Japanese light novel series and its franchise

The Many Sides of Voice Actor Radio (声優ラジオのウラオモテ, Seiyū Rajio no Ura Omote) is a Japanese light novel series written by Kō Nigatsu and illustrated by Saba Mizore. It began publication in February 2020 under ASCII Media Works' Dengeki Bunko imprint. As of June 2026, fifteen volumes have been released. A manga adaptation illustrated by Umemi Makimoto was serialized in ASCII Media Works' seinen manga magazine Dengeki Maoh from March 2020 to April 2025, and in Kadokawa's KadoComi website from May 2025 to January 2026; its chapters were collected into six tankōbon volumes. An anime television series adaptation produced by Connect aired from April to June 2024.

==Plot==
Yumiko Sato is a gyaru high school student who secretly works as a voice actress under the stage name Yasumi Utatane. One day, she has a hostile encounter with a quiet and reserved classmate named Chika Watanabe. When she lands a role to co-host a radio program, Yumiko discovers her partner is none other than Chika, who also secretly works as a voice actress under the stage name Yuhi Yugure. While they are friendly on the program, off air, they constantly bicker with each other. The story follows their tumultuous relationship.

==Characters==
- Yasumi Utatane (歌種 やすみ, Utatane Yasumi) / Yumiko Sato (佐藤 由美子, Satō Yumiko)
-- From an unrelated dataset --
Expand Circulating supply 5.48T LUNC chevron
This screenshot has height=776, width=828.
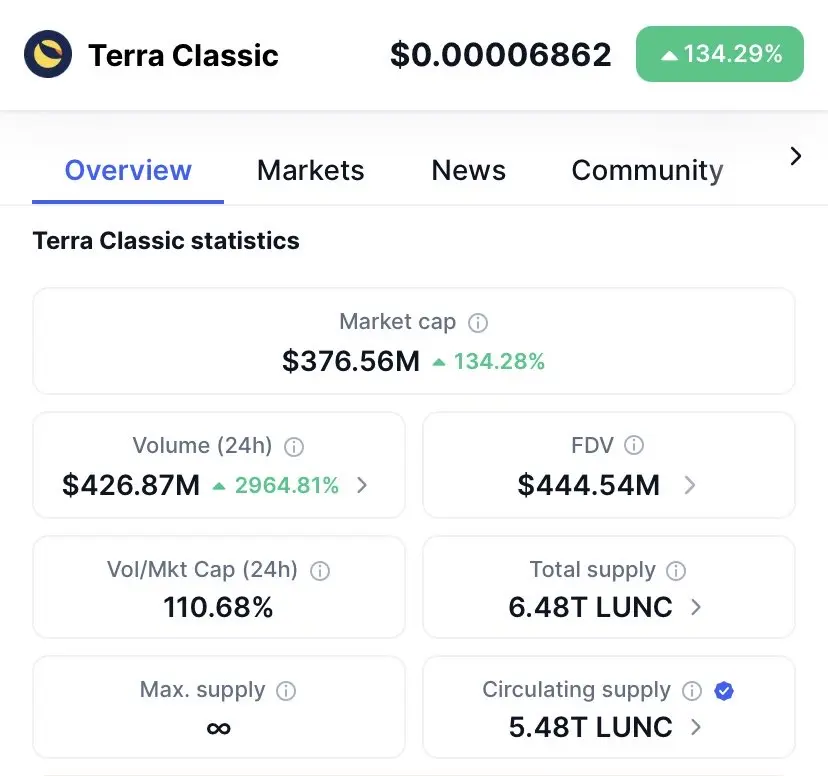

 A gyaru high school student and a voice actress. Her dad died when she was young and she was raised by her mother and grandmother.
- Yuhi Yugure (夕暮 夕陽, Yūgure Yūhi) / Chika Watanabe (渡辺 千佳, Watanabe Chika)

 Yumiko's classmate and the co-host of their radio show. She became a voice actress to reach her father, who divorced her mother when she was young.
- Otome Sakuranamiki (桜並木 乙女, Sakuranamiki Otome)

- Mekuru Yubisaki (柚日咲 めくる, Yubisaki Mekuru)

- Ringo Kagasaki (加賀崎 りんご, Kagasaki Ringo)

- Mirei Asaka (朝加 美玲, Asaka Mirei)

- Wakana Kawagishi (川岸 若菜, Kawagishi Wakana)

==Media==
===Light novel===
Written by Kō Nigatsu and illustrated by Saba Mizore, The Many Sides of Voice Actor Radio began its publication on February 7, 2020, under ASCII Media Works' Dengeki Bunko imprint. Starting with volume sixteen, the series will only be released digitally. As of June 2026, fifteen volumes have been released.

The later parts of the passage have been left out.